Here are the areas covered:
o Columbia's Tactics
o Other Newspaper Ads
o Choice Comparisons
o Recent Strategic Actions
o Litigation Status
o Tender Offer
o NiSource Financing
o Next Steps
o COLUMBIA'S TACTICS
WHY DID COLUMBIA TAKE OUT ADVERTISEMENTS IN NEWSPAPERS IN NORTHERN INDIANA
AND ADJACENT AREAS?
We believe it is important for the customers, shareholders and employees of
NiSource and its operating subsidiaries to understand that the decision by
NiSource management to continue its costly and disruptive hostile takeover
attempt could have serious repercussions in Indiana.
WHAT PROMPTED COLUMBIA TO RUN THE ADS AT THIS TIME?
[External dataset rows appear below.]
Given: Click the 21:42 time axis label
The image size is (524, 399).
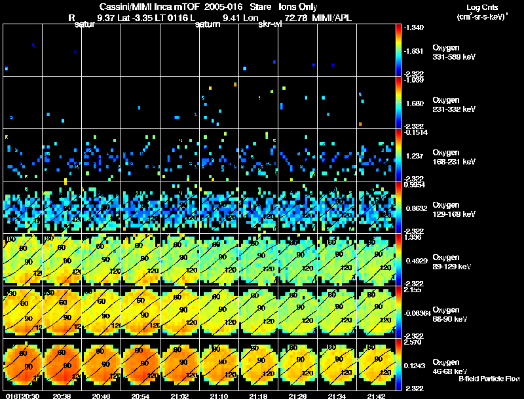Looking at the screenshot, I should [376, 396].
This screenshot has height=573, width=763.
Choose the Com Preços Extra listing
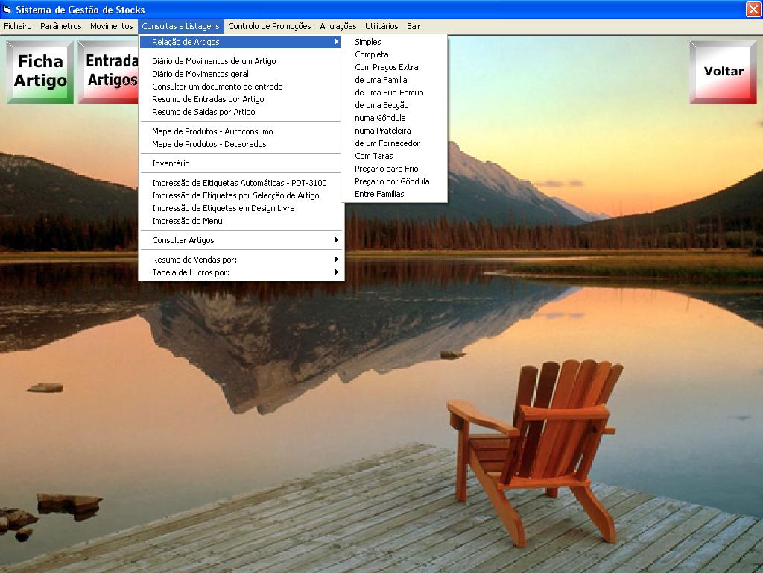pyautogui.click(x=387, y=67)
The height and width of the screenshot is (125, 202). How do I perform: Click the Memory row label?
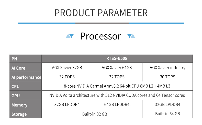26,105
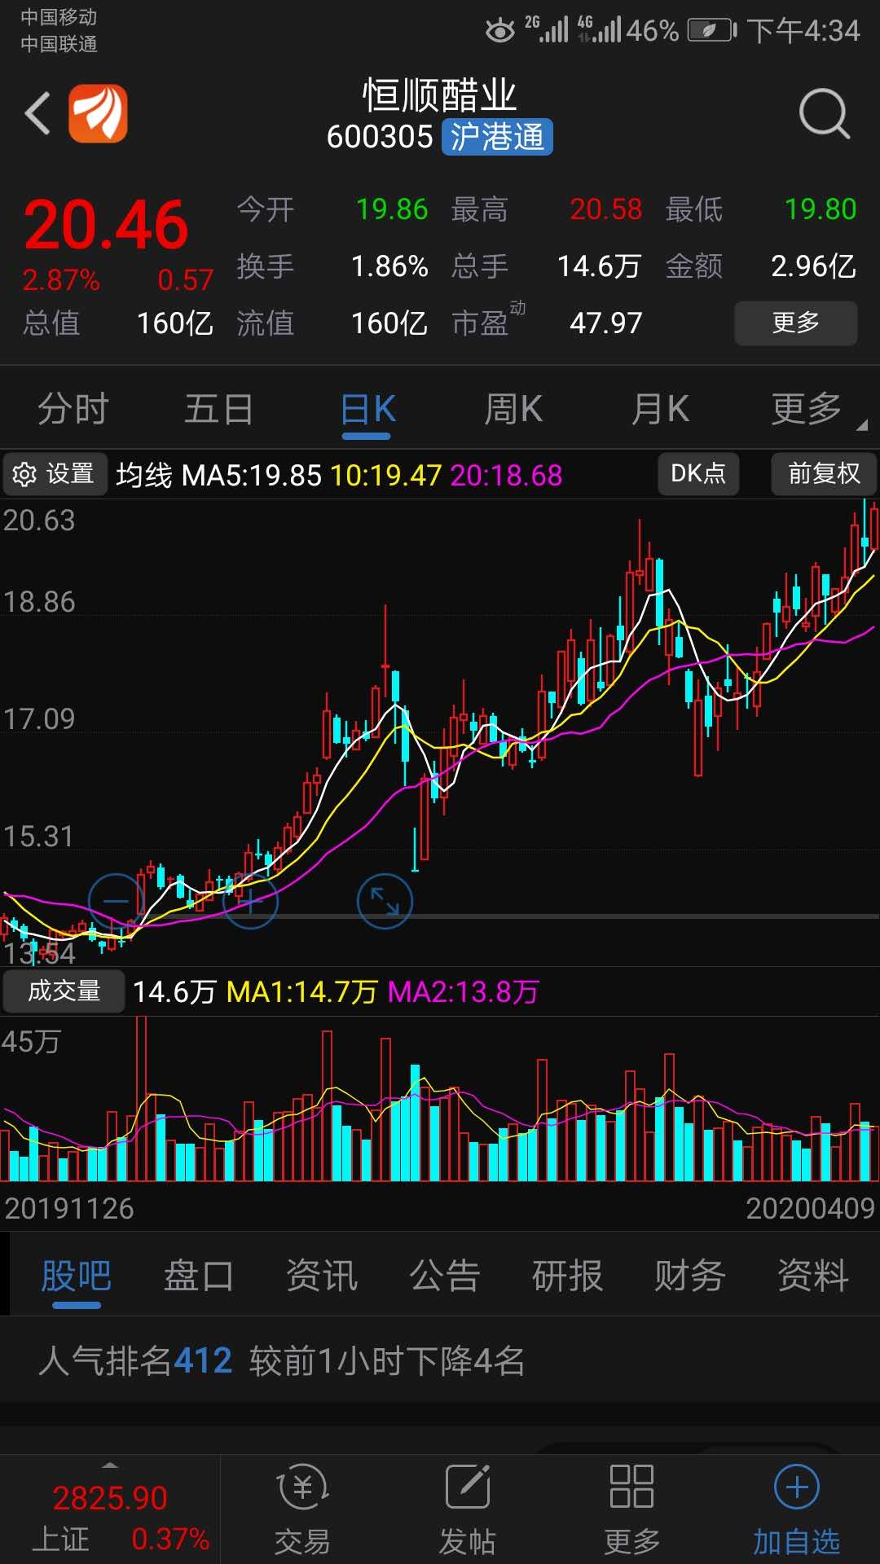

In recent weeks, NiSource has run advertising in Columbia's operating
communities--where NiSource has no roots--in which NiSource talked of its
"sponsorship" (along with many other companies) of local festivals, and
referred vaguely to its efforts to "bring Columbia into the NiSource
family." Columbia and its subsidiaries have been partners in our operating
communities for generations, and we believe it is necessary to set the
record straight on why Columbia has no interest in becoming a part of "the
NiSource family."
ARE YOU PLANNING TO RUN SIMILAR ADS IN INDIANA IN THE FUTURE?
We will consider running additional ads in NiSource's operating areas if we
believe that can help its shareholders, customers and employees, as well as
regulators and other important constituencies, to understand the
consequences of NiSource's actions, with the intent of ending the
disruptive and costly activities pursued.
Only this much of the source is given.